*Task*: Output the lines of the material below verbatim, starting at the line containing "This screenshot has width=1512, height=794." and ending at the line containing "[1481, 728]", with both of those lines included. Give only those lines.

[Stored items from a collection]
-------

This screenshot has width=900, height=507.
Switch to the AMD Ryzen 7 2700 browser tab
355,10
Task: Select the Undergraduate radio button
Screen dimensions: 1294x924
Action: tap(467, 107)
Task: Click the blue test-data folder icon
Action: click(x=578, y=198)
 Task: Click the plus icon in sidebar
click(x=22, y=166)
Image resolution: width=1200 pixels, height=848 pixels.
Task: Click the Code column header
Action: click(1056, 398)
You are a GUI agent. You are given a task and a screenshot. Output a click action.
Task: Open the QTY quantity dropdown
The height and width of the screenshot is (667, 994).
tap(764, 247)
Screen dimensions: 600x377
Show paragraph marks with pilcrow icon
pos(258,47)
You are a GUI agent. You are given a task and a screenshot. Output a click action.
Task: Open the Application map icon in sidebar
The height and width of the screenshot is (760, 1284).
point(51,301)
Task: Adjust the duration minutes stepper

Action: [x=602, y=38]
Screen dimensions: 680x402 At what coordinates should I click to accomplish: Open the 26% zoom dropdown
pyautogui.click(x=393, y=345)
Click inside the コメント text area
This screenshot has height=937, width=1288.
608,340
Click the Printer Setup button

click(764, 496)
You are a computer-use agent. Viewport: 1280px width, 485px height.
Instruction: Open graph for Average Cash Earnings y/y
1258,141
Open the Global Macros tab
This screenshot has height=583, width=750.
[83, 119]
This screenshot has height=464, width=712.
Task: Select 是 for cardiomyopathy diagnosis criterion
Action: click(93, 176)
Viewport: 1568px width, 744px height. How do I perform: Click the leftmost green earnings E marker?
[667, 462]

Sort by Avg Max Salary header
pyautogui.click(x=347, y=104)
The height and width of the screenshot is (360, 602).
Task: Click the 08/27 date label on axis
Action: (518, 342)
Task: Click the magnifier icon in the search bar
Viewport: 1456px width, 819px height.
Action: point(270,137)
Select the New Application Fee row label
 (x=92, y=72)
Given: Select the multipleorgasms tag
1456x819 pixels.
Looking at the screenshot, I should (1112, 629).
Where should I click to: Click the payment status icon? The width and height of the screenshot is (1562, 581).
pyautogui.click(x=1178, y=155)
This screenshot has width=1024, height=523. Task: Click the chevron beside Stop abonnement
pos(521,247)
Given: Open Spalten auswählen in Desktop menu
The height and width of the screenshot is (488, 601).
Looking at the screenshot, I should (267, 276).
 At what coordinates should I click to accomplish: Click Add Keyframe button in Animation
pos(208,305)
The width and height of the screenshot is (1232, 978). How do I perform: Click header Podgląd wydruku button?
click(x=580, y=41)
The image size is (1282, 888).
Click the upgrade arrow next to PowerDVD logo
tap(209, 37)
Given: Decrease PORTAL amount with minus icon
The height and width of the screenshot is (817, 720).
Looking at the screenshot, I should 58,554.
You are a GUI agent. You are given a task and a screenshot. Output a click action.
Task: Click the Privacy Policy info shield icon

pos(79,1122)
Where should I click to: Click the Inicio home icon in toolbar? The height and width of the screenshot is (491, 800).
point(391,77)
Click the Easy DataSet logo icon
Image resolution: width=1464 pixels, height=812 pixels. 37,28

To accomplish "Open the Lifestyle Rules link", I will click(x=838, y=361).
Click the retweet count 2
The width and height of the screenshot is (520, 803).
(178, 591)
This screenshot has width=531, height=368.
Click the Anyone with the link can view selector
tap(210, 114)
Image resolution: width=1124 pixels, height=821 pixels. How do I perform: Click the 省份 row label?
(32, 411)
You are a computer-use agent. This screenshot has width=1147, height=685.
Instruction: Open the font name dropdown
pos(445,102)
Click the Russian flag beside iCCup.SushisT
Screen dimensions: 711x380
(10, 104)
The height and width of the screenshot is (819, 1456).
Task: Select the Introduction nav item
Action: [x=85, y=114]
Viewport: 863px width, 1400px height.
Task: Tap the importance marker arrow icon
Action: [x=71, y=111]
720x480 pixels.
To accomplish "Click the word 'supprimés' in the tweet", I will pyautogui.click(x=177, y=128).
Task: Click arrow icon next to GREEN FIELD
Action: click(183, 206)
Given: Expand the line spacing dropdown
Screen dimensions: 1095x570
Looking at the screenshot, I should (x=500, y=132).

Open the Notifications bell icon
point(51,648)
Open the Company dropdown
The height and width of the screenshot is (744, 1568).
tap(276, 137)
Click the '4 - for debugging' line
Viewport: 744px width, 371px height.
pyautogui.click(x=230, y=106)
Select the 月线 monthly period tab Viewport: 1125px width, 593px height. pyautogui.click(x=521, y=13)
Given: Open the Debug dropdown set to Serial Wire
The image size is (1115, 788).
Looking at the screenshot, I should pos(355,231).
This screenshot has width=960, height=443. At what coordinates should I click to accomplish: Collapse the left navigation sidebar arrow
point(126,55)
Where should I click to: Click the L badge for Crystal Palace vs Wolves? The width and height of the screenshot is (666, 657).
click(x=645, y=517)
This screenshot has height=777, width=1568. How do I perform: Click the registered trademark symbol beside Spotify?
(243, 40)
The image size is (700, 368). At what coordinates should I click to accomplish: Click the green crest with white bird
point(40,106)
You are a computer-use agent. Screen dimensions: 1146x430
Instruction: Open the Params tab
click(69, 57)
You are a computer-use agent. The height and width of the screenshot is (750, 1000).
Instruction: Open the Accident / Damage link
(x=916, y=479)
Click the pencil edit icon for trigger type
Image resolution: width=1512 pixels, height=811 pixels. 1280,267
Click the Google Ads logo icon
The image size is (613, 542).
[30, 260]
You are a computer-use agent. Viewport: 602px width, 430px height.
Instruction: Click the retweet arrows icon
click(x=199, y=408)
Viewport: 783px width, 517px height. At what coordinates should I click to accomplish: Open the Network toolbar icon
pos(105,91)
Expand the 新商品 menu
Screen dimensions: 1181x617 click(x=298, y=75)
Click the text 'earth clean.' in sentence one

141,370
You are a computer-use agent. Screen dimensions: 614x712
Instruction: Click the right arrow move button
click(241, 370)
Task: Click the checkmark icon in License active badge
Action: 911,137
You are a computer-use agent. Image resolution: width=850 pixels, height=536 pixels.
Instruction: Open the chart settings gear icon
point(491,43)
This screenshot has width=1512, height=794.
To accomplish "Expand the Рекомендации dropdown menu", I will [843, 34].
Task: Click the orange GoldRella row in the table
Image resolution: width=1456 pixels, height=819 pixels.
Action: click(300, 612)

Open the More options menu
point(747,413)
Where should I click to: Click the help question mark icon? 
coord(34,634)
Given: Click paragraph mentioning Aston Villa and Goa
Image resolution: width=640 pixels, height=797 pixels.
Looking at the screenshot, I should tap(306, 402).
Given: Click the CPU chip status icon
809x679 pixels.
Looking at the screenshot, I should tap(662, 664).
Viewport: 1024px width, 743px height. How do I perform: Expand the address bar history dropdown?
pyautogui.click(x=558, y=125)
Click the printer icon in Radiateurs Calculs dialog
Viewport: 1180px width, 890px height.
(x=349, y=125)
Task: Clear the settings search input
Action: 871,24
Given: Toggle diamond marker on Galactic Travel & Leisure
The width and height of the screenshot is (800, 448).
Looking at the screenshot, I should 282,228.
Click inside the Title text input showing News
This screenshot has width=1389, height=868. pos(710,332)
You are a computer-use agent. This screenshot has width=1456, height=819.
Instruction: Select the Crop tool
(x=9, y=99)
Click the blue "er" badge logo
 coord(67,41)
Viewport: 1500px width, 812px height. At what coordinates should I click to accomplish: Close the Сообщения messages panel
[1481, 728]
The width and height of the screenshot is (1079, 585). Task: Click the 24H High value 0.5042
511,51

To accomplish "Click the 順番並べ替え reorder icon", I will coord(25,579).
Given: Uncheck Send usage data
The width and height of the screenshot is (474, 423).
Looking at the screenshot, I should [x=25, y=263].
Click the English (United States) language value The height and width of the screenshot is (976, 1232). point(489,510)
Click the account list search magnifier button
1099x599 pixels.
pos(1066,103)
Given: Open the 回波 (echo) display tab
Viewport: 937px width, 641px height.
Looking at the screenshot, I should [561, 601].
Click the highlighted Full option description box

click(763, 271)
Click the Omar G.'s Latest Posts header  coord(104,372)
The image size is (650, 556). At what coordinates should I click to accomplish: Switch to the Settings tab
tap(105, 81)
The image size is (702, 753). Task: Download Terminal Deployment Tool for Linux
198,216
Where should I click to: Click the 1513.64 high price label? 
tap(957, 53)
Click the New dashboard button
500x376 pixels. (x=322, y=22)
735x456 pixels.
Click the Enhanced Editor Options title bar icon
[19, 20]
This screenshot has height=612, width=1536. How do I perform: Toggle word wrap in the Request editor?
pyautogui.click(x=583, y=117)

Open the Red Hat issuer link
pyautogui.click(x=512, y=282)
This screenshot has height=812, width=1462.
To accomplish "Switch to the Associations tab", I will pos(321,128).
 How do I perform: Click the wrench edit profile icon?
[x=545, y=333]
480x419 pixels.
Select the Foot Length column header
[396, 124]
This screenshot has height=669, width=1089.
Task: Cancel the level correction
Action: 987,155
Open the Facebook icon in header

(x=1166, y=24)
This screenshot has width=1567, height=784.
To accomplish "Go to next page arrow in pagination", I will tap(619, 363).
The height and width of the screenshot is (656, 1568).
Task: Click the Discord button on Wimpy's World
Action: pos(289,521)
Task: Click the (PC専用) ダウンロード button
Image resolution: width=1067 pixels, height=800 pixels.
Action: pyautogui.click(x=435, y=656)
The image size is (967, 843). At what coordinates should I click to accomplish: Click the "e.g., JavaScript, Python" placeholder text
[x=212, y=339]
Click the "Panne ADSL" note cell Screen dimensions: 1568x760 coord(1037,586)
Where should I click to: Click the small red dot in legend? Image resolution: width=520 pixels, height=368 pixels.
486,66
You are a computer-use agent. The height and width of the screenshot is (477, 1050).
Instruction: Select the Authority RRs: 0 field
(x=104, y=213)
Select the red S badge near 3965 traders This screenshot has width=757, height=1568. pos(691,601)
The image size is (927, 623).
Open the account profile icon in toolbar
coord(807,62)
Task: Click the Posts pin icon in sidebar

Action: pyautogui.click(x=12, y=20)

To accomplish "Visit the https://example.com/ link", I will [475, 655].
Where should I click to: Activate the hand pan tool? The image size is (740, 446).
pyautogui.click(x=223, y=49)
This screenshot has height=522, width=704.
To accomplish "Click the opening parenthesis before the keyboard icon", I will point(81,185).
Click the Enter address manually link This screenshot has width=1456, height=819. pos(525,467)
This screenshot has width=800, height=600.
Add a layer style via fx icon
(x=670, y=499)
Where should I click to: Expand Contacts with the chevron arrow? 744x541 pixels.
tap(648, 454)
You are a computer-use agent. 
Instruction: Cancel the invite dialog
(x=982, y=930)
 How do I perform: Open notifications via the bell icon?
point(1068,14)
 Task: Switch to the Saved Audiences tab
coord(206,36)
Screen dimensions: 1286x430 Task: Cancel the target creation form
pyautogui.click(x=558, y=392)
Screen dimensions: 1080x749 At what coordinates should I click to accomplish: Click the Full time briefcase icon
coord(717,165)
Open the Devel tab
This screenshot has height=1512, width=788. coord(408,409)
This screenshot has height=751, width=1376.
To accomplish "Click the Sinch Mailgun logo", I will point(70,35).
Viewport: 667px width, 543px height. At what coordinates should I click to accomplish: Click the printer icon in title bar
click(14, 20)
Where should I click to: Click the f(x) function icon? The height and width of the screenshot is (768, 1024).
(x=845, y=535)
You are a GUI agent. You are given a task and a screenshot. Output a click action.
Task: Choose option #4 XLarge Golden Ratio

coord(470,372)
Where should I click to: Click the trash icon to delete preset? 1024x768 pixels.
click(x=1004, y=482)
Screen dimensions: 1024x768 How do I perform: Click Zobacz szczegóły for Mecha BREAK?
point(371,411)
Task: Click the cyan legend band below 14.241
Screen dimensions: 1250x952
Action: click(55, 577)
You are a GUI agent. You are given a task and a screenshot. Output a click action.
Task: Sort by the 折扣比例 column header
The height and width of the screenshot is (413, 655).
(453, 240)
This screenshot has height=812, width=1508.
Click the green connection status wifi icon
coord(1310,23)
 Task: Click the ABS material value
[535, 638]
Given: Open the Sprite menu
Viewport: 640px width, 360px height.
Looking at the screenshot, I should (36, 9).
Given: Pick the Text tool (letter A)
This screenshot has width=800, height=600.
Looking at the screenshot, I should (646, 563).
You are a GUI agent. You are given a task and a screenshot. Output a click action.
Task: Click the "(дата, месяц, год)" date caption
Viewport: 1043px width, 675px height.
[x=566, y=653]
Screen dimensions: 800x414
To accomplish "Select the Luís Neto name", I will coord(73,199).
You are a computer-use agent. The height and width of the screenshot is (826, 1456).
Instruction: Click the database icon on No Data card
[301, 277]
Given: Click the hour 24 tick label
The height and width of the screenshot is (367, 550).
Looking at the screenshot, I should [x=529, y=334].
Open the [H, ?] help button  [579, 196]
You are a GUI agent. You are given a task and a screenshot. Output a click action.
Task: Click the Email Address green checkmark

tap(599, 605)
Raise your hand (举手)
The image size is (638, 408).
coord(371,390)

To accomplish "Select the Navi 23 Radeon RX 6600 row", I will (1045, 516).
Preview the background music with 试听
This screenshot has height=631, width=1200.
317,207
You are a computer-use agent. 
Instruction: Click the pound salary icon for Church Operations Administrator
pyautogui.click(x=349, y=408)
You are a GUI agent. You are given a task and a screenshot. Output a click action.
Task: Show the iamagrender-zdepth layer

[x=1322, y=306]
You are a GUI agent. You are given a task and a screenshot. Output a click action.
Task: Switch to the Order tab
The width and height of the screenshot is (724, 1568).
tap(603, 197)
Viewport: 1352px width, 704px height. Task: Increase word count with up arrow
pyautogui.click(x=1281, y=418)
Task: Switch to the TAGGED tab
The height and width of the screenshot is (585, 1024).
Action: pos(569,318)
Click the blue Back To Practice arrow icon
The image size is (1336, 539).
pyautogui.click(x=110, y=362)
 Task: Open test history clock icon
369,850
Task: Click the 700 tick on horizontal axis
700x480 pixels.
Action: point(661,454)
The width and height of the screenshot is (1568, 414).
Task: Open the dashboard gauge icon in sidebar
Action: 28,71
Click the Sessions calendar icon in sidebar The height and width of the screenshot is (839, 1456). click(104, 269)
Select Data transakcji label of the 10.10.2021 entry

-------

*Reply*:
This screenshot has width=1512, height=794.
To accomplish "Expand the Рекомендации dropdown menu", I will [843, 34].
Task: Click the orange GoldRella row in the table
Image resolution: width=1456 pixels, height=819 pixels.
Action: click(300, 612)

Open the More options menu
point(747,413)
Where should I click to: Click the help question mark icon? 
coord(34,634)
Given: Click paragraph mentioning Aston Villa and Goa
Image resolution: width=640 pixels, height=797 pixels.
Looking at the screenshot, I should tap(306, 402).
Given: Click the CPU chip status icon
809x679 pixels.
Looking at the screenshot, I should tap(662, 664).
Viewport: 1024px width, 743px height. How do I perform: Expand the address bar history dropdown?
pyautogui.click(x=558, y=125)
Click the printer icon in Radiateurs Calculs dialog
Viewport: 1180px width, 890px height.
(x=349, y=125)
Task: Clear the settings search input
Action: 871,24
Given: Toggle diamond marker on Galactic Travel & Leisure
The width and height of the screenshot is (800, 448).
Looking at the screenshot, I should 282,228.
Click inside the Title text input showing News
This screenshot has width=1389, height=868. pos(710,332)
You are a computer-use agent. This screenshot has width=1456, height=819.
Instruction: Select the Crop tool
(x=9, y=99)
Click the blue "er" badge logo
 coord(67,41)
Viewport: 1500px width, 812px height. At what coordinates should I click to accomplish: Close the Сообщения messages panel
[1481, 728]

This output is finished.